EXERCISE AIM.
Where a line of the data below has the string "computer", copy that line.

(Beginning of DATA SECTION)

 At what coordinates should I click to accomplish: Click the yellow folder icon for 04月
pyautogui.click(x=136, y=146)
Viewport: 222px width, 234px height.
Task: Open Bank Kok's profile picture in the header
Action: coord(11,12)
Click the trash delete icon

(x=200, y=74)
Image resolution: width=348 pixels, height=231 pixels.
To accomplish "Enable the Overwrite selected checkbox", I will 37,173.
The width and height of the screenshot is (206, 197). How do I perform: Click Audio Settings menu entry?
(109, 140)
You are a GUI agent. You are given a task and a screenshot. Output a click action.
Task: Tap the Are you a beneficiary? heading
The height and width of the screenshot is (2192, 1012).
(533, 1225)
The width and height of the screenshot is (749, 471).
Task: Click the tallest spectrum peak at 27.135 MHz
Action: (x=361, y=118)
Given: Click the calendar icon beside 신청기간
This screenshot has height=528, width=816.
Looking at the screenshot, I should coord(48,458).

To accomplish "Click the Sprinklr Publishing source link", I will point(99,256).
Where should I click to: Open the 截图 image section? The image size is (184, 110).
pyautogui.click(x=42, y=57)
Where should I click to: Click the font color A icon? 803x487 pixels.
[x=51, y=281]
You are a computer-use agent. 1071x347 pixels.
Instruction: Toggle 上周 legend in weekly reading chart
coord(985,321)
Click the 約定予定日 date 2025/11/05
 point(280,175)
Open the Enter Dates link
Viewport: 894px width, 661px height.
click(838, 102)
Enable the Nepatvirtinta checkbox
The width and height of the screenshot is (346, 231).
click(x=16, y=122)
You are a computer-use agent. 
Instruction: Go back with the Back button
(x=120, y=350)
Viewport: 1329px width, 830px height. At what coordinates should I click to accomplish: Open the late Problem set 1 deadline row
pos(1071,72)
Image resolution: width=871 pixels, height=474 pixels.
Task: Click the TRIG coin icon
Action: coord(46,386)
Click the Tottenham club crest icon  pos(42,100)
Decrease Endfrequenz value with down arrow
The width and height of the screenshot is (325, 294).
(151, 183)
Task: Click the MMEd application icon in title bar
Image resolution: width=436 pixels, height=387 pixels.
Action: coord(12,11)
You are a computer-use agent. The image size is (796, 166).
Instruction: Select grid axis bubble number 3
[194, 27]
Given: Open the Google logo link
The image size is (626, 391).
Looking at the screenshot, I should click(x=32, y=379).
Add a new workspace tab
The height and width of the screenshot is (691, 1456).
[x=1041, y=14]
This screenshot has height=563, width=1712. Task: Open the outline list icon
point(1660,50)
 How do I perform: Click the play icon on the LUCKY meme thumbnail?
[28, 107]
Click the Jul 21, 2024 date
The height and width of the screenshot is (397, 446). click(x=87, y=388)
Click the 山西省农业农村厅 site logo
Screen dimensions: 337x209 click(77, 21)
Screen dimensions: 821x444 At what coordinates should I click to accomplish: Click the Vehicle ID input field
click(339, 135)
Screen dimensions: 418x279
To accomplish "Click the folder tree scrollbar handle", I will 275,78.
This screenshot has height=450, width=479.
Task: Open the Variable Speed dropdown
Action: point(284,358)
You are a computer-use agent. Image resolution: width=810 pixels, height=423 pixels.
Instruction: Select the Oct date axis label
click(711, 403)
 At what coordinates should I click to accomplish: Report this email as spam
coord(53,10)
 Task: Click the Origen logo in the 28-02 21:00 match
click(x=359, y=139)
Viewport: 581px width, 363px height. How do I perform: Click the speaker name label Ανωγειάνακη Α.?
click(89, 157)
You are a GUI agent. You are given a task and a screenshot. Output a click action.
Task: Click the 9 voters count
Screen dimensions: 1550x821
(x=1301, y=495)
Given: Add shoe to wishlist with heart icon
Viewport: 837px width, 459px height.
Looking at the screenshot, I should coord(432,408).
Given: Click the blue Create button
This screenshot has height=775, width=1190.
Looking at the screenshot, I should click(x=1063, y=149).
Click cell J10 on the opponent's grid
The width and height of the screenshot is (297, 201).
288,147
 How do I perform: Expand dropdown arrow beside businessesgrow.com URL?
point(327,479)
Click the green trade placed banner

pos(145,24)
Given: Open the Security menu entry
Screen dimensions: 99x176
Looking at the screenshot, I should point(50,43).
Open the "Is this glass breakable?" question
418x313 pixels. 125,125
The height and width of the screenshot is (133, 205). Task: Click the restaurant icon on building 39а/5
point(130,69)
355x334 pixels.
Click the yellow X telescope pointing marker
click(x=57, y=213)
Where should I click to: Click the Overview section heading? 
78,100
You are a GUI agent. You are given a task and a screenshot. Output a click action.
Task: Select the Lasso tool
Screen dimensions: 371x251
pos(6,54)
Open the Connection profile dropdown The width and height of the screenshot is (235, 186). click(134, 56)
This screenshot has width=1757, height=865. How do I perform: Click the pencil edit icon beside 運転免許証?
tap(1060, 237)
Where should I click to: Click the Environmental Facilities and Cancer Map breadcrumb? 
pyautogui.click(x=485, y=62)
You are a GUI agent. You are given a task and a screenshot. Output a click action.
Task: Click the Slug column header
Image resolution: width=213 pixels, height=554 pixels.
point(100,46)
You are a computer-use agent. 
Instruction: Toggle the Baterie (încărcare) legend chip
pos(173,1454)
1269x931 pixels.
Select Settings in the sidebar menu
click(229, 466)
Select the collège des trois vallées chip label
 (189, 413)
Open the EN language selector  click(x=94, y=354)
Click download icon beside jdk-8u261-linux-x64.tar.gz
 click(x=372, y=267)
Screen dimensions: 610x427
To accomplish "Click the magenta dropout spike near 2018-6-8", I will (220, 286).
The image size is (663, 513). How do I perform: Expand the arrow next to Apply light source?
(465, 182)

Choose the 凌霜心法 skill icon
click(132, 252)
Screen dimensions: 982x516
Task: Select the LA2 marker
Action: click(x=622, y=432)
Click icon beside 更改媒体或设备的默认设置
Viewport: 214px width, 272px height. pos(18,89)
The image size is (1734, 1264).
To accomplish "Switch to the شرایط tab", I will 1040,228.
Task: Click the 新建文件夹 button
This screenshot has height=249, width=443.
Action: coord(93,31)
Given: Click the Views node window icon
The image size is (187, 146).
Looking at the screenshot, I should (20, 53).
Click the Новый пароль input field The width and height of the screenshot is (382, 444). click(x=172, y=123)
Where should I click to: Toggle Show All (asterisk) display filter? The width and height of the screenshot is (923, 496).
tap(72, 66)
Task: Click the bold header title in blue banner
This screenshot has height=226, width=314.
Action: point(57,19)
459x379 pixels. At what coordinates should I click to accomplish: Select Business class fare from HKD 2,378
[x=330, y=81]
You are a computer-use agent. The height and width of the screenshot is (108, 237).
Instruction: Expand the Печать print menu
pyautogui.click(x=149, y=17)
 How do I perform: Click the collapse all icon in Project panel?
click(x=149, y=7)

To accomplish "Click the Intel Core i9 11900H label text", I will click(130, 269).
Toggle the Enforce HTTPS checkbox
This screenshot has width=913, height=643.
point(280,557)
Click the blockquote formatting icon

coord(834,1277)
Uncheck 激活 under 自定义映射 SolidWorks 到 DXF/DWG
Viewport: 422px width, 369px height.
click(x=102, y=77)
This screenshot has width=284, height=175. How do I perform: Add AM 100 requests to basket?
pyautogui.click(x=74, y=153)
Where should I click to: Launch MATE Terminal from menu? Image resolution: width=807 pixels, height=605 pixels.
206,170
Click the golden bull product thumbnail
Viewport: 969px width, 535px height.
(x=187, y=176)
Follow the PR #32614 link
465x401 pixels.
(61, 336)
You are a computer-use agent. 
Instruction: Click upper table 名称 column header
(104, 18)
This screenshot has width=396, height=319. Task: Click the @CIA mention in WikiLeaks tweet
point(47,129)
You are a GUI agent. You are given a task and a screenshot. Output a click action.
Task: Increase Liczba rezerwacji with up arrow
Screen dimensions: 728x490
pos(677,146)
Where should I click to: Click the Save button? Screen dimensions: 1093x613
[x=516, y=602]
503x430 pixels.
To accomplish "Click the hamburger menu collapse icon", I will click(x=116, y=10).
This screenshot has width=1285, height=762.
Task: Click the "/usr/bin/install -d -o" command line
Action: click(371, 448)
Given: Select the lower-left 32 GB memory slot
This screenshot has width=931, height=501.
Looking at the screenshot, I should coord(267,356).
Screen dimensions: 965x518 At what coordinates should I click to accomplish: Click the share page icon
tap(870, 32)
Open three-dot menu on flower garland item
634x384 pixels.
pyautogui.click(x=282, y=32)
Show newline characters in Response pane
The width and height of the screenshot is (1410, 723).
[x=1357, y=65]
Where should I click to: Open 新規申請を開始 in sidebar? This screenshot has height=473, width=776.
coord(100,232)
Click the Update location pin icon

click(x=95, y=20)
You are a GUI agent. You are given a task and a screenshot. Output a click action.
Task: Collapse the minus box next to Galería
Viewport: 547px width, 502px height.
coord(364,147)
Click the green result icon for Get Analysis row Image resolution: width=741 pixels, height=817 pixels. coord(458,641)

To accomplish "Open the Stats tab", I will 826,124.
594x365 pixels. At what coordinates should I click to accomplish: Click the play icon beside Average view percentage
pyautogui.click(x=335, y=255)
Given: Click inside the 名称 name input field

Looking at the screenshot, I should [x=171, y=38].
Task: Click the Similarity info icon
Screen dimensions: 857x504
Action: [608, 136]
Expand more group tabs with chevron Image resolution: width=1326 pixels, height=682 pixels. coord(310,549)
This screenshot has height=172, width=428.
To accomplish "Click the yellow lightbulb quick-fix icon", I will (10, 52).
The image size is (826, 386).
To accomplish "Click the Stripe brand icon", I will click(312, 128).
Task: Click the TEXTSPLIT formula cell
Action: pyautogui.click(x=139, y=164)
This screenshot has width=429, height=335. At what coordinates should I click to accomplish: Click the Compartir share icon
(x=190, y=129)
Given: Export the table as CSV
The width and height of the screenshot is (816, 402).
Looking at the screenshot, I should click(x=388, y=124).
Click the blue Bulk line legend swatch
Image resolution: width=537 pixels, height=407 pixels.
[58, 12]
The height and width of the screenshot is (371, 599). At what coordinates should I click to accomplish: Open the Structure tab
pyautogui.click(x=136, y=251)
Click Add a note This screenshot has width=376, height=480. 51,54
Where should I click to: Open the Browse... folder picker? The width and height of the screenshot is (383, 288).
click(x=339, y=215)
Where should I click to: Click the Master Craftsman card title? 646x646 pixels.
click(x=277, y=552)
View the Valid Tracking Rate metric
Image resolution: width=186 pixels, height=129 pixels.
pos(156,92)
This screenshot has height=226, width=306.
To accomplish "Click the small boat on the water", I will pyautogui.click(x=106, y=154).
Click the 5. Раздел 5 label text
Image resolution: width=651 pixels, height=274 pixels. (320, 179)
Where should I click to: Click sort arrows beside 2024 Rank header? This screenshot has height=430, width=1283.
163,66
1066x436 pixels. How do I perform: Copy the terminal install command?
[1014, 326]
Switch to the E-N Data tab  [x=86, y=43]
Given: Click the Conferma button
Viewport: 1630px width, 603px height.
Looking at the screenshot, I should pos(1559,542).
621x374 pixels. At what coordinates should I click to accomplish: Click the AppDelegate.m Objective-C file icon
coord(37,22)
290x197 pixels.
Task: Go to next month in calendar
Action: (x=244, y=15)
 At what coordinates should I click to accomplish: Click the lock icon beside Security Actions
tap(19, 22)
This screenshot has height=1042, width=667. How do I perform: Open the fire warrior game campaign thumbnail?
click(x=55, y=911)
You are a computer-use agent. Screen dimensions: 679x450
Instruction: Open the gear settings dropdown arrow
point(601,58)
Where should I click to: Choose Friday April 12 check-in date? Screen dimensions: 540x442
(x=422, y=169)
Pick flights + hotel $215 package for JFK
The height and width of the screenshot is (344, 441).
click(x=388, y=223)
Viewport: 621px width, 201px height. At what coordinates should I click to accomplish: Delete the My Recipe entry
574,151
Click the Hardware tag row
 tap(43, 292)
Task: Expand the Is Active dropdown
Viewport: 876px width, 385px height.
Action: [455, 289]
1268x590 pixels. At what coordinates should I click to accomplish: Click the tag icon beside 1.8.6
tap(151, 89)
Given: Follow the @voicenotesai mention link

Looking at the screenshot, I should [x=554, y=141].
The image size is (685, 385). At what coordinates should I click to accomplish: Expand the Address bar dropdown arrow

(End of DATA SECTION)

EXPECTED ANSWER.
You are a computer-use agent. 1071x347 pixels.
You are a computer-use agent. 
You are a computer-use agent. The image size is (796, 166).
You are a computer-use agent. Image resolution: width=810 pixels, height=423 pixels.
You are a computer-use agent. 
You are a computer-use agent. The height and width of the screenshot is (108, 237).
You are a computer-use agent. 
You are a computer-use agent. Screen dimensions: 679x450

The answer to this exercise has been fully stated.